(Data supplied Opens)

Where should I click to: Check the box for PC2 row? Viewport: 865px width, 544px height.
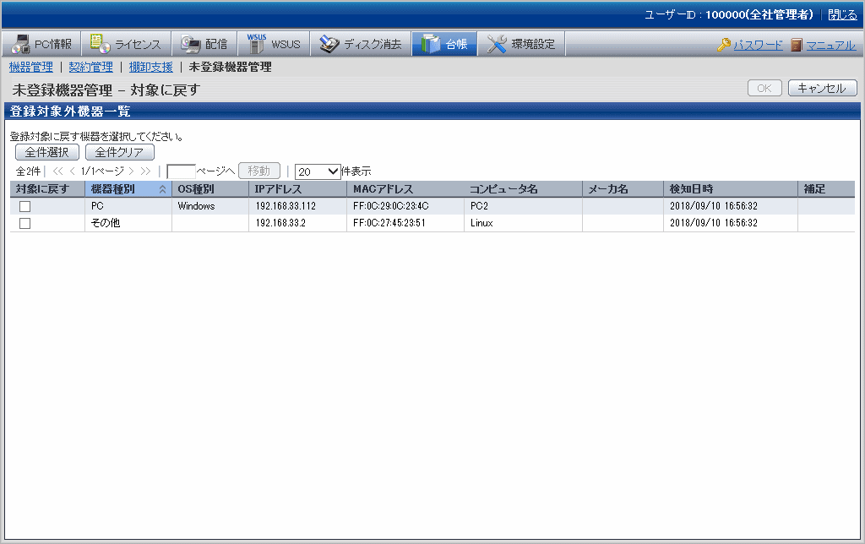point(25,206)
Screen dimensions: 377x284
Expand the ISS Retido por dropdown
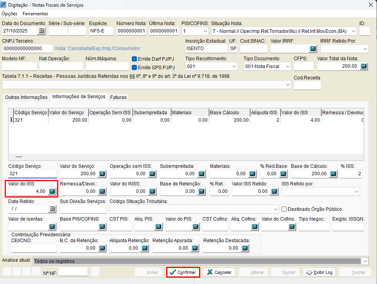[356, 192]
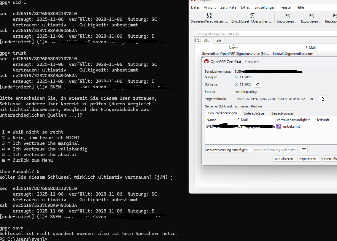Click the Exportieren toolbar icon
This screenshot has height=241, width=337.
pyautogui.click(x=311, y=16)
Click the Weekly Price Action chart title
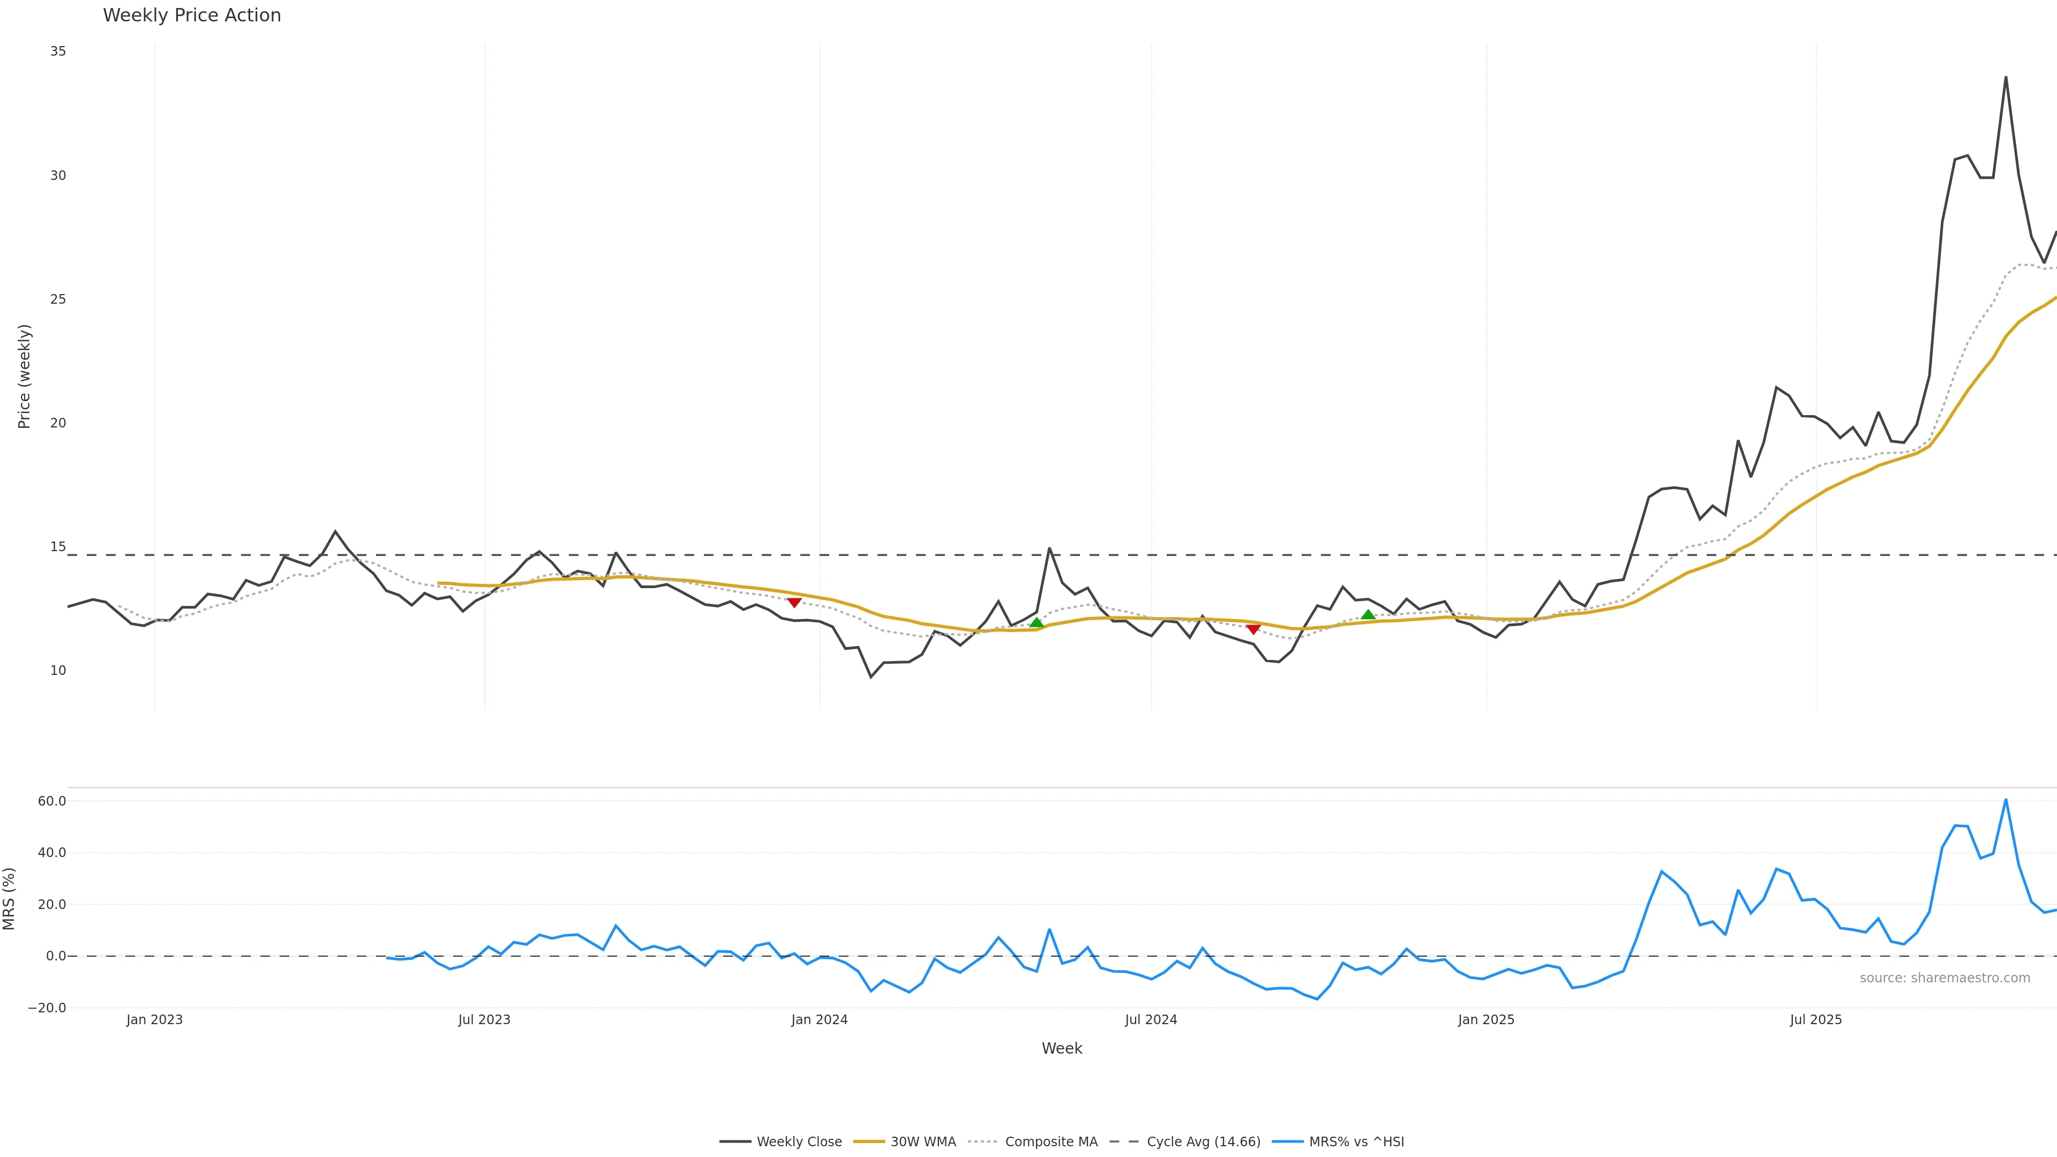This screenshot has height=1157, width=2057. (x=192, y=15)
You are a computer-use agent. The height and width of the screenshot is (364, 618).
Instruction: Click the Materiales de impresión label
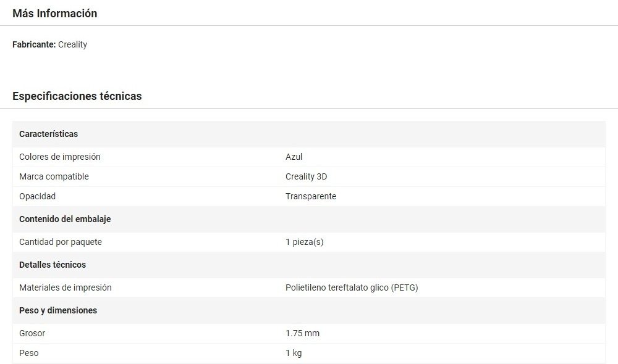pyautogui.click(x=65, y=287)
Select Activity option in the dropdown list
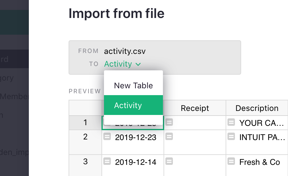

(Data supplied Closes)

How to complete this task →
Without the pictures, copy the material exactly as given.

Your response →
Where should I click to: Check the box for PC2 row? Viewport: 865px width, 544px height.
point(25,206)
Screen dimensions: 377x284
Expand the ISS Retido por dropdown
[356, 192]
Click the Exportieren toolbar icon
This screenshot has height=241, width=337.
pyautogui.click(x=311, y=16)
Click the Weekly Price Action chart title
This screenshot has height=1157, width=2057. (x=192, y=15)
You are a computer-use agent. The height and width of the screenshot is (364, 618).
Instruction: Click the Materiales de impresión label
pyautogui.click(x=65, y=287)
Select Activity option in the dropdown list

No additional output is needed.